The best thing I've done is get the new lawyer as the first one was a highly experienced old guy but gave me no reassurance whatsoever and wouldn't answer my questions he just palmed me off with blather. When I told him about this MH assessment and that STBXH had been fired, he just wouldn't give me any answers as to what was the implication of that and what should our strategy be. I literally couldn't sleep so friend suggested there was no point paying this guy and NOT feel like I was getting any help.

The new one is female, she is still highly experienced and has a great reputation, but she actually answers my questions. I was only on the phone 5 minutes when I felt so much calmer. It took a while for my file to get transferred over to her but I have my first proper appointment this coming Friday. I am literally counting the minutes.

Thanks again @ProseccoThyme and good luck with getting out of your situation.

OP posts:
Justilou1 · 01/06/2021 07:56

Your solicitor should be able to subpoena whatever he’s up to online... it won’t be cheap, but it’s traceable. Is the computer jointly-owned? Perhaps you can bug him.... He’s probably very paranoid though.,,

BewareTheBeardedDragon · 01/06/2021 10:25

Don't bug him - that would make his claims more believable.

ProseccoThyme · 01/06/2021 11:58

I found the law process to be unhelpful with coercive control types of domestic abuse. Basically "he said, she said".

3rd party corroboration egPolice, schools, social work, GP will help.
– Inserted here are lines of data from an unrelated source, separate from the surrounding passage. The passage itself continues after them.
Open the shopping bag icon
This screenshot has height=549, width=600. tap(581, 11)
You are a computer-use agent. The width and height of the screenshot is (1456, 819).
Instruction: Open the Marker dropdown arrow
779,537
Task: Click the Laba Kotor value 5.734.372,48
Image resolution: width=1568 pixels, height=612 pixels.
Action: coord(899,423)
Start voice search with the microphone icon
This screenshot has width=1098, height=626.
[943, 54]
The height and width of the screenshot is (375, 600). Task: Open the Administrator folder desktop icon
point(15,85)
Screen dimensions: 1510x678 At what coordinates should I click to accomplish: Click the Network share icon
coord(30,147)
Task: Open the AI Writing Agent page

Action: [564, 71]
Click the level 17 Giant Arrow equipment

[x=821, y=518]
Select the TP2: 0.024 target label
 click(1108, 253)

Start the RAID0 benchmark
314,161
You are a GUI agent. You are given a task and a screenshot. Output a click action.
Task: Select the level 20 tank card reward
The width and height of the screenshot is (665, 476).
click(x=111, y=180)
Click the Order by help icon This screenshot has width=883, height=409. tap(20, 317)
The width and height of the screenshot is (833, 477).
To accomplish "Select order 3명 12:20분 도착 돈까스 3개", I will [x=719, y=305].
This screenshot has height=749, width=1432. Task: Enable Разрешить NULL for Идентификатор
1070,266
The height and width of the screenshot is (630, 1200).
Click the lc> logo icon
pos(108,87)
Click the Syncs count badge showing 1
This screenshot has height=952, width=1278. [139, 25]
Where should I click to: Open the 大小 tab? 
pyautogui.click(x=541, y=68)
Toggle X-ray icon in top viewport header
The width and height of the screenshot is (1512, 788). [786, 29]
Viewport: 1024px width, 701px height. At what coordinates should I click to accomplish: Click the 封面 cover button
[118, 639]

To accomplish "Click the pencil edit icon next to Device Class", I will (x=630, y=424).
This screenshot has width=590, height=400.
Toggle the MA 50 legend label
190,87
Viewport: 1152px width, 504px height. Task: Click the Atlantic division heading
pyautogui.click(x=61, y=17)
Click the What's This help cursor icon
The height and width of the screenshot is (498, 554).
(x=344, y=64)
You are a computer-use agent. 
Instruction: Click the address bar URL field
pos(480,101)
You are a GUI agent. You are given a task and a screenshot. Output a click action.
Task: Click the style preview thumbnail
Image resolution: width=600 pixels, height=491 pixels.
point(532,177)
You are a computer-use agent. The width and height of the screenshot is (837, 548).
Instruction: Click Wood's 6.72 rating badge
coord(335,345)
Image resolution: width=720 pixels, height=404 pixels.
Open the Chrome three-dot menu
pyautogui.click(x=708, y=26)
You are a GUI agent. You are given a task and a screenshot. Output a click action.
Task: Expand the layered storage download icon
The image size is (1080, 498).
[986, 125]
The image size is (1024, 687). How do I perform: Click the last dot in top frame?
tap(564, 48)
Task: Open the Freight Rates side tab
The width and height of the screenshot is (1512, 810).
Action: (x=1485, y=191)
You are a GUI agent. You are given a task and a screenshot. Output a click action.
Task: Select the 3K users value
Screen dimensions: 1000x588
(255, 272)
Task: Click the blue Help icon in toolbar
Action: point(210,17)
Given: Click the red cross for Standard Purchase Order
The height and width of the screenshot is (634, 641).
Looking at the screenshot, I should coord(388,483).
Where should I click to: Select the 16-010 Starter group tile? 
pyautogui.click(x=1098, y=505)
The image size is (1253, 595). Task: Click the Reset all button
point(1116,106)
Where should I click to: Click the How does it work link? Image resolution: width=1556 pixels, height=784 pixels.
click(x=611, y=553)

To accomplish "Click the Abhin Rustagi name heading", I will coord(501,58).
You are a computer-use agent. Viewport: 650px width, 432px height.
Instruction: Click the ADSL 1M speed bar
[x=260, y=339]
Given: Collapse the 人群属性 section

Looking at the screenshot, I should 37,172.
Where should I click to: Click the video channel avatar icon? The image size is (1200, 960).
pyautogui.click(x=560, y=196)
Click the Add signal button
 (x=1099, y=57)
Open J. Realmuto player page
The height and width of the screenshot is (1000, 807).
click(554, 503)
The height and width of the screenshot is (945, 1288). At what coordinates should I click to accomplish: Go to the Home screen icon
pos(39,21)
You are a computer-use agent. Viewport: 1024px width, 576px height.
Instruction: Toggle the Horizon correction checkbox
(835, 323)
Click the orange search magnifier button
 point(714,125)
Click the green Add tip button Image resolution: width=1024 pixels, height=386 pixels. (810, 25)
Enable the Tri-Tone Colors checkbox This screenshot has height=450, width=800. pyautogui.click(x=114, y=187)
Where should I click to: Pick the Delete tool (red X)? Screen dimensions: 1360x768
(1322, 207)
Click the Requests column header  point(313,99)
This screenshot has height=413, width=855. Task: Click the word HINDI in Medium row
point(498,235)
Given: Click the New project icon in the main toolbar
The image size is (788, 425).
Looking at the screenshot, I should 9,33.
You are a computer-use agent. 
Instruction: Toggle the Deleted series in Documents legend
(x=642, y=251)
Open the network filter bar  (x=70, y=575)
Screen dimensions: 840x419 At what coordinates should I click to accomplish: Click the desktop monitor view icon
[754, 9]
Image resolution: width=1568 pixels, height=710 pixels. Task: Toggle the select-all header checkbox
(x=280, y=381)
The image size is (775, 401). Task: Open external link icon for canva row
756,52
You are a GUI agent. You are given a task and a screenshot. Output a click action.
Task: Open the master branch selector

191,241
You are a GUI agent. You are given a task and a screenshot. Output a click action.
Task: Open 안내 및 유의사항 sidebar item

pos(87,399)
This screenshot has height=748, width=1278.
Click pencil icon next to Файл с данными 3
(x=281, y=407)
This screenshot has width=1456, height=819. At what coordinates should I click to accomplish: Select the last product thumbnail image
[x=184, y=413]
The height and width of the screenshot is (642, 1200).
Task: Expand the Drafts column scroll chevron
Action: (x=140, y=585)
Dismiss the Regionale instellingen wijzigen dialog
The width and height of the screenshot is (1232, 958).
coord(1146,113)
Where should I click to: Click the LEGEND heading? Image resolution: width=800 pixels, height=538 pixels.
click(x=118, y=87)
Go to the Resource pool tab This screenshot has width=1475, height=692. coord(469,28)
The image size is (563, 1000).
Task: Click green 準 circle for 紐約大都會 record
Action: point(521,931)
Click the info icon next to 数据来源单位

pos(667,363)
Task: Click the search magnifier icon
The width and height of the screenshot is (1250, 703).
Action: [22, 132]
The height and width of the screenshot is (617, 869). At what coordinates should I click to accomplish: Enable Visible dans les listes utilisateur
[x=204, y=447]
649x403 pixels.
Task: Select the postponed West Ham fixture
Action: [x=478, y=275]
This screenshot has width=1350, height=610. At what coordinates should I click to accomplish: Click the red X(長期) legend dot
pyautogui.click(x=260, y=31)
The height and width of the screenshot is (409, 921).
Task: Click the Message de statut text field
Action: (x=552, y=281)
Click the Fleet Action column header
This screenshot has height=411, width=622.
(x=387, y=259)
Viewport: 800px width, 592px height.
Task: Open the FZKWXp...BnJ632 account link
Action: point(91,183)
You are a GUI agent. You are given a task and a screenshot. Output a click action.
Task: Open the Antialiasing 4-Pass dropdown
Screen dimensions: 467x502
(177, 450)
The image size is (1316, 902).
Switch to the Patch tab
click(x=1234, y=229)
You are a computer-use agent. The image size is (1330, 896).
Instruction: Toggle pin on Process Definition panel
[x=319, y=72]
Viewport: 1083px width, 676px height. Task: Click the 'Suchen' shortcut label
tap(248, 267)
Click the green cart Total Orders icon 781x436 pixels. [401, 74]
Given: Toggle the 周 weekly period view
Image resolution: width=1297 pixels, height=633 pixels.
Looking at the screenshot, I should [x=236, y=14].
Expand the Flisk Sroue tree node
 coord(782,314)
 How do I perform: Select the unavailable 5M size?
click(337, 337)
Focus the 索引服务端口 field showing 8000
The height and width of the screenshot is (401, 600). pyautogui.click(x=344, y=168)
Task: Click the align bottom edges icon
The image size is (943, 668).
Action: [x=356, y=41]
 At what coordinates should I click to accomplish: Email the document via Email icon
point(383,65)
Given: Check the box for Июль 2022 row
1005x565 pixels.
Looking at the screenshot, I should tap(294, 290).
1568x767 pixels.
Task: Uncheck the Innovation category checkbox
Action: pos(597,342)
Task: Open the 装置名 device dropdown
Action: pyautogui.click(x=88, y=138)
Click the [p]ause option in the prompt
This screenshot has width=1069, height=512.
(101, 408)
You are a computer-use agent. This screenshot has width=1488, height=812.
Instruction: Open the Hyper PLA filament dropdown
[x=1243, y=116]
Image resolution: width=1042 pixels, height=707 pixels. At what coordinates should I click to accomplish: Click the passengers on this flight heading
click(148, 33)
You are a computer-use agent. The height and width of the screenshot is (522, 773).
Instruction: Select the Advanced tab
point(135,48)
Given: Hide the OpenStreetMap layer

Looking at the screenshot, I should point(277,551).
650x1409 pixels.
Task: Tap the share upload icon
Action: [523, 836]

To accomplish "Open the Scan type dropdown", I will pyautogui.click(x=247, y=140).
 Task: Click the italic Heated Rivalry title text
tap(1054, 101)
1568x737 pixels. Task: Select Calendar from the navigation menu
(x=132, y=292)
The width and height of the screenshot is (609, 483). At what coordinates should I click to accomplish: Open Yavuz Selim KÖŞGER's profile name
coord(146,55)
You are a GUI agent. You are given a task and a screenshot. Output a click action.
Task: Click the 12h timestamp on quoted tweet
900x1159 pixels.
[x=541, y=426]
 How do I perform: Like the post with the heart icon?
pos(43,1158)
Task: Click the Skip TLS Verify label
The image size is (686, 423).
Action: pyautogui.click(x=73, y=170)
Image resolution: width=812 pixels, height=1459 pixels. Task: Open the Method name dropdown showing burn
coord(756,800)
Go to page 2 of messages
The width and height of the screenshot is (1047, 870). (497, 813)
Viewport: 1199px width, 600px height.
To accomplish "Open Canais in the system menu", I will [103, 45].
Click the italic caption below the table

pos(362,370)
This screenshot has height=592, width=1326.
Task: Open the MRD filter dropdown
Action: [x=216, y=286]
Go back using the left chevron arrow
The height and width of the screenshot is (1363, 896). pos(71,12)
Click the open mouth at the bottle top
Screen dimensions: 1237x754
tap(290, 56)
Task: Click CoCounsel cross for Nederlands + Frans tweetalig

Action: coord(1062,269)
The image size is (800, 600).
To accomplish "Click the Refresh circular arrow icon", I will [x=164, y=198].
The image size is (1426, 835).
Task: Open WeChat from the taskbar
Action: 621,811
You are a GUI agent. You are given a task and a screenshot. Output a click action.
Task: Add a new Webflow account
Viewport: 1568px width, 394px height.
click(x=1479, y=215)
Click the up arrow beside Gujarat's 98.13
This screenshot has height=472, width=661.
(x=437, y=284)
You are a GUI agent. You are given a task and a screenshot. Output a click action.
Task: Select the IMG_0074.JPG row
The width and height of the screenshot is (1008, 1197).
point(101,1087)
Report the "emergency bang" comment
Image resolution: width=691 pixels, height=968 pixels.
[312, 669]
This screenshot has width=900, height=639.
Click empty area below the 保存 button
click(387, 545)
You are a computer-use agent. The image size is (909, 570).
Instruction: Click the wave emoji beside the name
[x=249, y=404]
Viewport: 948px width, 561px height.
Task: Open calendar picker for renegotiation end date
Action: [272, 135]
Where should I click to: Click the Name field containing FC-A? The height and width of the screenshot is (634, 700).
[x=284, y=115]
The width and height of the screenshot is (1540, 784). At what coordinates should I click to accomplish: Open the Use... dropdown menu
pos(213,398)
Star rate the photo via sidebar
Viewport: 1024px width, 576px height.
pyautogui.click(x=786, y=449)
And Woman's Aid were good as well.

In my experience, abusive men up the ante when you end the relationship and unleash hell. You need to protect yourself & your children here.

Justilou1 · 03/06/2021 00:01

How would he appear if a mental health team turned up to assess him? You could have a welfare check done if he is especially ranty...

bananamango · 06/06/2021 01:14

Thanks so much for your messages. I had a call with my new solicitor on Friday and feel so much calmer about this situation now. She was unfazed by his antics and really put my mind at ease. She was really clear about the legal position and what the way forward is given what he's doing/saying. Good thing is she knows his hotshot lawyer really well and is completely cool about dealing with her.

Feeling so much better. Living with him is still diabolical - he's a total twat and we can't have a conversation that doesn't end up with him going back to berating me for how awful I am to end the marriage - but I just have to keep getting through each day and eventually I won't have to live with him any more.

OP posts:
alexdgr8 · 06/06/2021 01:46

can you try to avoid having any conversations at all with him.
and can you get a lock for your room.

bananamango · 07/06/2021 18:02

@alexdgr8

can you try to avoid having any conversations at all with him. and can you get a lock for your room.
I would LOVE to never have to speak to him ever again! Seriously tho that is where we're headed as it is impossible - we cannot have a conversation of more then two lines each before he becomes mean, bitter and vengeful. He's now announced that he's been 'passed fit' to return to work - which means he can look for a job as he doesn't actually have one any more. He made a big deal of saying he will not be on any medication any more as he is convinced I am going to tear him to shreds and claim he is unfit to have the children.

He's pushed really aggressively to do mediation to save money but I just didn't think it would work given how angry he gets so quickly. Plus as I a) am not from this country b) have only lived where I am not for three years and this is HIS home town c) feel fairly isolated from my support network - I wanted the reassurance of qualified legal advice.

He will not budge from the belief that this means I want to 'take him to the cleaners' and 'have my day in court' and 'tear him to shreds'. I tried to explain that I did not want these things and just wanted to do things with a lawyer for safety but he won't have it.

Interesting you mention the lock. He has a deadlock on the door to his office from the hall, and a huge chain on the patio doors at the back of his office. But then said something yesterday that categorically showed he had gone through my handbag!